Responsabilité scientifique :
- Brian Katz
- Théodora Psychoyou
- DIM Matériaux anciens et patrimoniaux
The research and practice of “historically informed performance” (HIP) has advanced significantly in recent decades. This discipline can be summarized as a regard to performance which aims to be faithful to the approach, manner, and style of the musical era in which a work was originally conceived. Two aspects are typically considered in such efforts: performance practice of musicians and use of period instruments. However, little consideration has been given to the influence of performance space on the performance, instrument, or composition of the time. Using real-time virtual acoustic simulations, EVAA aims to include the performance venue’s acoustics as a third component of study for HIP. Placing musicians in various virtual performance spaces, we examine the impact of the room’s acoustics on performance. Such a study also informs investigations on the evolution of instruments themselves, with respect to the evolution of performance venues.
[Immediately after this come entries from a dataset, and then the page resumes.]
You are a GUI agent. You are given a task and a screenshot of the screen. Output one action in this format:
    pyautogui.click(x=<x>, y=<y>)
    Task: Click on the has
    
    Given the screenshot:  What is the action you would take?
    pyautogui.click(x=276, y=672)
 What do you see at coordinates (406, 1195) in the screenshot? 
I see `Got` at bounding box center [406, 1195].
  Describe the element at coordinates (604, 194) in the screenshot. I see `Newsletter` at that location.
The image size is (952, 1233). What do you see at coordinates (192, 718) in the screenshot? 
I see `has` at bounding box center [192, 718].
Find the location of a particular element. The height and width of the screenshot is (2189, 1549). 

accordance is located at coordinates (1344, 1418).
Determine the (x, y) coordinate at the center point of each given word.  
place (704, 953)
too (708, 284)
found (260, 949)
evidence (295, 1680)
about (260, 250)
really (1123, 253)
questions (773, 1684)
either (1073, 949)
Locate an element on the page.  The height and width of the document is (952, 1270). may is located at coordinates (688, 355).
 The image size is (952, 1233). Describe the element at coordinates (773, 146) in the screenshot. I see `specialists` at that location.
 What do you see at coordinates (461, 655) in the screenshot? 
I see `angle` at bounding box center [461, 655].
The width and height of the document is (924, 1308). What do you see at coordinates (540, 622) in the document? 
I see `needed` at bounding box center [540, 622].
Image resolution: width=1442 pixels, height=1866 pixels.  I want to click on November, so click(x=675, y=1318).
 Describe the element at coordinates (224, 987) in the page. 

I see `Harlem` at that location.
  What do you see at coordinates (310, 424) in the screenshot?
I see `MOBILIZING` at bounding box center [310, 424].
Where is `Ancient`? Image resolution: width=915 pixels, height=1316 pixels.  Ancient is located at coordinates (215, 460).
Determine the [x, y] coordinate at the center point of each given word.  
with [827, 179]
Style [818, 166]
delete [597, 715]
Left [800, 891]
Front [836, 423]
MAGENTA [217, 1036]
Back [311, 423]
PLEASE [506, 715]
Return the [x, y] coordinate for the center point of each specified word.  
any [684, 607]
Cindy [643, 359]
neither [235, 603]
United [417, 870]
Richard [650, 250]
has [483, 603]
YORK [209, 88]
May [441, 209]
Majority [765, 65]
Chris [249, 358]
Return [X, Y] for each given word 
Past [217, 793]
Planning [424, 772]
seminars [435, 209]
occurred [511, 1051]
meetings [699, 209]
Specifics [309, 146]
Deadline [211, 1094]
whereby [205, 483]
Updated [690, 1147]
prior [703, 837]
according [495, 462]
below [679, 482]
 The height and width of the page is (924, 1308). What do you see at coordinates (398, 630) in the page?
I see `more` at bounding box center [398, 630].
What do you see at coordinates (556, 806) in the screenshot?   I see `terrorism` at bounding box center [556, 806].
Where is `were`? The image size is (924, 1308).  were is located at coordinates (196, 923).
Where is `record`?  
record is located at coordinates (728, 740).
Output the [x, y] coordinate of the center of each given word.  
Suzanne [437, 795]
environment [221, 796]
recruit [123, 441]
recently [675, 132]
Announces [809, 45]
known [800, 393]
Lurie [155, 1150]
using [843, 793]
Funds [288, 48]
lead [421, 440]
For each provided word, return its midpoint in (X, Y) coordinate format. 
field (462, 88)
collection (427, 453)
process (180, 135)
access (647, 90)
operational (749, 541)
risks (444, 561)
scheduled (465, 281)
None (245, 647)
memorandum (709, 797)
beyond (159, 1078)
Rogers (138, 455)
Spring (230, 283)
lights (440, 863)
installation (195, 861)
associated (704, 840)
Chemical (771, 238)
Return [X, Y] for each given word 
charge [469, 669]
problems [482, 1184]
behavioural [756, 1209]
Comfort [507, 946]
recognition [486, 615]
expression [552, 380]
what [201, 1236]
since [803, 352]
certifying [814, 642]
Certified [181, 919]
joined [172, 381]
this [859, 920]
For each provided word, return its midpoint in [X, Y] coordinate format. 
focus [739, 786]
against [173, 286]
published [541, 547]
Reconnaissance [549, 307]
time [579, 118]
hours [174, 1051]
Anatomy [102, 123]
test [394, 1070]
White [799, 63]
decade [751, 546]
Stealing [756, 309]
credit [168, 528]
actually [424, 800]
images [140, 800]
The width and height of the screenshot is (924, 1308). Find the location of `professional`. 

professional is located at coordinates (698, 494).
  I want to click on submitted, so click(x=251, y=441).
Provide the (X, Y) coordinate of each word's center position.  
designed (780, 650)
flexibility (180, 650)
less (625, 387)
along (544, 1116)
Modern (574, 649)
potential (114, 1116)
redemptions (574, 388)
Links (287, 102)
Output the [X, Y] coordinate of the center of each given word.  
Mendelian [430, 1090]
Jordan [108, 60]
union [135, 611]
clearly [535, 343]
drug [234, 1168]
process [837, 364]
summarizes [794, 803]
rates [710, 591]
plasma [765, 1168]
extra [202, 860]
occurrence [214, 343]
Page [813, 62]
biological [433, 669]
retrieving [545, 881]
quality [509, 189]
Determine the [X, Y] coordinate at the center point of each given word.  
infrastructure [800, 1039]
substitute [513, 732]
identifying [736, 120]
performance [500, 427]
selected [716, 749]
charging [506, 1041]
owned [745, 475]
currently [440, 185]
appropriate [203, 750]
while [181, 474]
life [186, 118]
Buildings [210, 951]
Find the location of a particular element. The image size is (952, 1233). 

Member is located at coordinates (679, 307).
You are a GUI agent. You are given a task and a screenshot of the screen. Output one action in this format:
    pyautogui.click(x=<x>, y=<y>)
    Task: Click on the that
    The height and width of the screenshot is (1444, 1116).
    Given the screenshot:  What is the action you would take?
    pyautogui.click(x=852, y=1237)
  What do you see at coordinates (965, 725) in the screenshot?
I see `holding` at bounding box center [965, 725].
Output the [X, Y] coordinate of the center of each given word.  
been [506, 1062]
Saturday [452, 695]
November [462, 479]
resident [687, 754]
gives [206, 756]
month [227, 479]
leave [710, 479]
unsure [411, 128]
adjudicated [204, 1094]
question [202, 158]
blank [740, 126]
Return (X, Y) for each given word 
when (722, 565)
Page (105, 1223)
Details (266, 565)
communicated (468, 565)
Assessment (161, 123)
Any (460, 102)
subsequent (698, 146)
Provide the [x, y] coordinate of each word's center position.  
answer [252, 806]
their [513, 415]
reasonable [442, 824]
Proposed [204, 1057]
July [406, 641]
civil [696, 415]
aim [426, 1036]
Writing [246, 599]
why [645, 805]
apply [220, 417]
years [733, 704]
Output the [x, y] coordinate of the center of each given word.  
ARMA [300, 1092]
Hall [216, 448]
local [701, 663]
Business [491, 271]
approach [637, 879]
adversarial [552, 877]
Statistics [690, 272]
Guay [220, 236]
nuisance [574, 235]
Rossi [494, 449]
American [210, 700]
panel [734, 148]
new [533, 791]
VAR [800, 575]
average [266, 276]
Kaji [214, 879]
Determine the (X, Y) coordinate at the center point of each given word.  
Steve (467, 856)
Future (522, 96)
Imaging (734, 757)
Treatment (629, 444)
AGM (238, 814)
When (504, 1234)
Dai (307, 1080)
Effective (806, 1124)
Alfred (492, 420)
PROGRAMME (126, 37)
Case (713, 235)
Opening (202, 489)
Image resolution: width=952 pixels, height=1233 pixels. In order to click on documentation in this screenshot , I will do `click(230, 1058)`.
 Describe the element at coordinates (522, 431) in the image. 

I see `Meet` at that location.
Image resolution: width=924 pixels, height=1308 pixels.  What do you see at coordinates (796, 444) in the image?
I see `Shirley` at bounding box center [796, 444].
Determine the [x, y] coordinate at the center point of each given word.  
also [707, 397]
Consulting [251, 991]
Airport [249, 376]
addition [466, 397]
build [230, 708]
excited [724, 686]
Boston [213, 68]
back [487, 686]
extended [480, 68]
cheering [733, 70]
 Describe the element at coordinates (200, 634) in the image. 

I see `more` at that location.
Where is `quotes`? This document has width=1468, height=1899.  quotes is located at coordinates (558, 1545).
Inclusion of the role of composition completes the circle (Boren, 2018), as it can be seen as both a driving force of change and a response to the changing physics of the instruments and rooms used for music performance. Extending the methodologies of experimental archeology, recent advances in computational accuracy of acoustic virtual reality simulations offer the possibility to create ecologically valid reconstructions of historic sites. The project will employ an interactive immersive real-time simulator allowing musicians to perform “live” within virtual reconstructions of historic venues. This simulator significantly advances upon previous projects in realistic off-line rendering of historic sites. Observations of the impact of acoustic variations on player performance, and comparisons of resulting performances between historically suitable venues and modern performance spaces from an audience perspective, will complete the feedback loop between performer and listener necessary for a full understanding of the historical musical context.